Boxing Day review – likable romcom with a cheeky nod to Love Actually

This article is more than 2 years old

Aml Ameen directs and stars in a transatlantic love story with glam-tourist London locations and a great supporting cast

Aml Ameen is an actor and director who made his name in Kidulthood in 2006. Now he has made this likable Black British aspirational romcom in the transatlantic style, brashly giving his audience plenty of glam-tourist London locations with a cheeky nod to Richard Curtis’s Love Actually.

Ameen plays Melvin, a British writer whose smash-hit bestselling book has taken him to LA, where he has fallen in love with casting director Lisa (Aja Naomi King). Now he wants to take her for a Christmas holiday to London to meet his extended family; his formidable mother Shirley (Marianne Jean-Baptiste) will be hosting her traditional Boxing Day party.

But it’s tricky. His sister is personal assistant to the now internationally famous singing star Georgia (Leigh-Anne Pinnock from Little Mix), who used to go out with Melvin and whose heart he broke when he dumped her. Meanwhile, Lisa can’t bring herself to tell Melvin that she has been offered a prestigious job to work with Peter Jackson in New Zealand – and that she’s pregnant. Come to think of it, she may not have shared that info with Peter Jackson, either.

Boxing Day has its flaws: I’m not sure that the world really needed another spoof of the Andrew Lincoln/Keira Knightley placard scene from Love Actually. But Ameen has perfectly plausibly brought off a high-gloss mainstream picture with a big heart and a very nice supporting cast, including Stephen Dillane as Shirley’s new boyfriend. For Ameen, it’s another step on the way to Hollywood stardom.

Boxing Day is in cinemas from 3 December.

--

WHAT THIS EXERCISE ASKS:
a. In the Boxing Day review, which actor plays Melvin's mother Shirley?
b. Replace "Christmas holiday" with "winter holiday" and write out the Boxing Day review from "This article is" up to and including "Boxing Day party.".
The material that comes next has no connection to the review.

PROVIDED MATERIAL:
--

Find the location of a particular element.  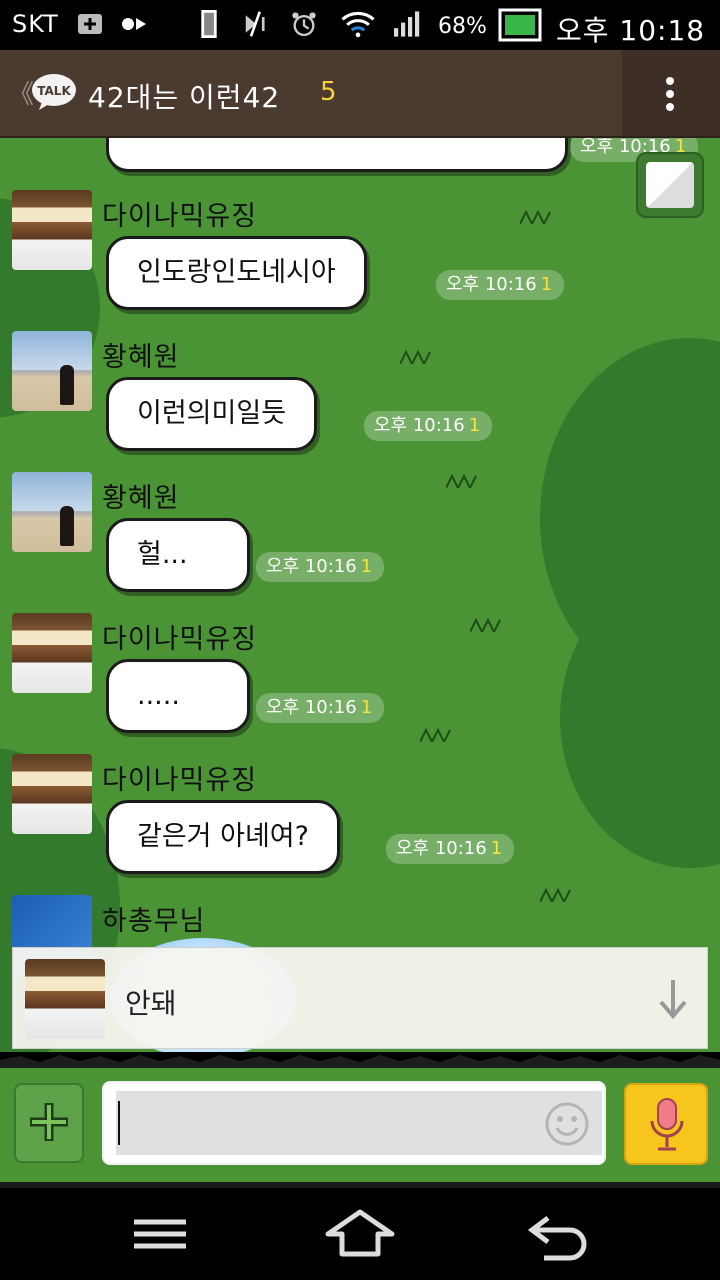

message-bubble-partial is located at coordinates (337, 155).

--

PER-TASK OUTPUTS:
a. Marianne Jean-Baptiste.

b.
This article is more than 2 years old

Aml Ameen directs and stars in a transatlantic love story with glam-tourist London locations and a great supporting cast

Aml Ameen is an actor and director who made his name in Kidulthood in 2006. Now he has made this likable Black British aspirational romcom in the transatlantic style, brashly giving his audience plenty of glam-tourist London locations with a cheeky nod to Richard Curtis’s Love Actually.

Ameen plays Melvin, a British writer whose smash-hit bestselling book has taken him to LA, where he has fallen in love with casting director Lisa (Aja Naomi King). Now he wants to take her for a winter holiday to London to meet his extended family; his formidable mother Shirley (Marianne Jean-Baptiste) will be hosting her traditional Boxing Day party.